Camelots du Roy : les camelots ont été créés au cours de l’automne 1908. les camelots sont en quelques sorte le « service action » de l’AF. Action Française : pendant la première guerre mondiale, l’AF a eu droit à toute la reconnaissance des ve,ntrus de gouvernement, parce qu’elle faisait de virulentes campagnes de propagande patriotique. Même des députés de « gauche » louent son action. D’autres au contraire soulignent l’emprise de l’AF sur la police, le ministère de la guerre et les services de renseignement. Elu député de Paris en 1919, Léon Daudet est devenu une figure de la droite nationale. Stigmatisant la « menace bolchevique », les royalistes attirent vers eux et vers des « unions civiques » les bourgeois apeurés. Lors de la grève générale de 1920, c’est à l’instigation des royalistes que les syndicalistes sont massivement arrêtés.
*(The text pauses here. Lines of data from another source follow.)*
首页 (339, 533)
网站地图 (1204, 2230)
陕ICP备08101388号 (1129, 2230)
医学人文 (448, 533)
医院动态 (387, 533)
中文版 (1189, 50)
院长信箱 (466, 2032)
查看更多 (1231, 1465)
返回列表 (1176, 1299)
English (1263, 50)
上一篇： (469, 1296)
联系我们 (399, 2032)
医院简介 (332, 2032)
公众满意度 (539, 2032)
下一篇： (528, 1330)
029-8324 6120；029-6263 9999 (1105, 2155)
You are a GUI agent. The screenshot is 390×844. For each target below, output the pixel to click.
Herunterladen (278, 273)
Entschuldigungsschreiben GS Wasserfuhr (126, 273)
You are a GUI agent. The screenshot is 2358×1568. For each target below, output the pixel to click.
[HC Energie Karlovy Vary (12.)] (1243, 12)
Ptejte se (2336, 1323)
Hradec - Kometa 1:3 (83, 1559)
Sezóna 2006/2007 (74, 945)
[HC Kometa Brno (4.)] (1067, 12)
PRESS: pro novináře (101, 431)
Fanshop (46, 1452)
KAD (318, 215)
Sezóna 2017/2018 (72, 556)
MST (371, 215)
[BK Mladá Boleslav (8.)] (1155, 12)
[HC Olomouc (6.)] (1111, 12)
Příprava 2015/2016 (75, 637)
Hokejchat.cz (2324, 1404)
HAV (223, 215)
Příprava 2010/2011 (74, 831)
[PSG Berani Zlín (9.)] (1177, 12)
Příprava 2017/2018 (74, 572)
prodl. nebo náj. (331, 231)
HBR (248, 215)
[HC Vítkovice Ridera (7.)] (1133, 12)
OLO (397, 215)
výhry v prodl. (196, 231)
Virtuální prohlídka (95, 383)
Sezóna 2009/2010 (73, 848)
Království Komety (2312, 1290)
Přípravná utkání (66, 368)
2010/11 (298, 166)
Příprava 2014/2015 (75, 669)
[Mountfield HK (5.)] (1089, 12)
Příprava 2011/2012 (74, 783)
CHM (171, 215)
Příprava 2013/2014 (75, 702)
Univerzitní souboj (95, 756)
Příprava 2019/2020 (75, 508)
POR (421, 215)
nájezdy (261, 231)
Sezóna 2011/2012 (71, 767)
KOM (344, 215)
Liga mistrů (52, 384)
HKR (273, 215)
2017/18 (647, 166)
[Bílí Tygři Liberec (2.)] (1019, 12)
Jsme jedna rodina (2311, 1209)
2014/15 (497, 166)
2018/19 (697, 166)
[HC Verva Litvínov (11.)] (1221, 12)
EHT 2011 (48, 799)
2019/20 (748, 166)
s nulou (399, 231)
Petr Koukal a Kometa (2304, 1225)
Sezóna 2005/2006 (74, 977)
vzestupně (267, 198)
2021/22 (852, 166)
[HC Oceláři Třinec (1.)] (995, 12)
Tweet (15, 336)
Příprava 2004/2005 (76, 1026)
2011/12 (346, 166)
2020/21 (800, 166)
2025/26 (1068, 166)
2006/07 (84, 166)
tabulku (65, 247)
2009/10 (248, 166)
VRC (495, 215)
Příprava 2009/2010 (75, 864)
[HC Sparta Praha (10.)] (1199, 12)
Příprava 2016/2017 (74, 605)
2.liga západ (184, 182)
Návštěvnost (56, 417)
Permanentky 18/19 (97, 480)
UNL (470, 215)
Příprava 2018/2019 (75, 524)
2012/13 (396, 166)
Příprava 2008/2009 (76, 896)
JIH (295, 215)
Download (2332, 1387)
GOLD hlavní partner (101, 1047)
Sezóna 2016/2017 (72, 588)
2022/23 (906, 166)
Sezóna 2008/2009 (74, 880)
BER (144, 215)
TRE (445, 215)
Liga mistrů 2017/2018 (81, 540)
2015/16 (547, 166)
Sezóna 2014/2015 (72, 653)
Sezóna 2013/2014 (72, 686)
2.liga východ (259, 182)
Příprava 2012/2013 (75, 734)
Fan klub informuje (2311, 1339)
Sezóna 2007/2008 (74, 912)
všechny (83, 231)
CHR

Daudet se fait par ailleurs « tombeur de ministères ». Par ailleurs, l’AF fit école à l’étranger : ainsi, c’est du nationalisme intégral de l’AF que s’inspire à cette même période le fascisme italien ; de leur côté, les royalistes français suivent avec enthousiasme la marche sur Rome, et se voient déjà marchant sur l’Assemblée… En 1923, le gouvernement Poincaré applique certaines idées de l’AF, notamment avec la funeste occupation de la Ruhr… et l’arrestation de dirigeants communistes en france. Mais le 22 janvier 1923, une anarchiste, Germaine Berton, va briser cette entente cordiale des bourgeois conservateurs de tous bords avec les royalistes d’AF, en assassinant le chef des camelots du roy, Marius Plateau. En effet, l’AF furieuse saccage bureaux et imprimeries de journaux qu’elle déteste suite à cet assassinat, ce qui retourne contre elle l’opinion. Croix-de-Feu : créées en 1927, elles s’imposent brutalement à partir de 1933. Le parfumeur Coty qui les finance est également propriétaire du « Figaro » et de « l’Ami du peuple » ; les croix de feu sont aussi financés par l’industriel Ernest Mercier. Le colonel de la Rocque est aussi le Comte François de la Rocque. A l’origine, le mouvement est dirigé par Maurice Genay qui regrette d’avoir donné la succession à De la Rocque, peu aimé de ses hommes, plutôt qu’au Duc Pozzo di Borgo, qui a décliné l’offre à cause de sa qualité de duc, qu’il trouvait lui-même peu populaire.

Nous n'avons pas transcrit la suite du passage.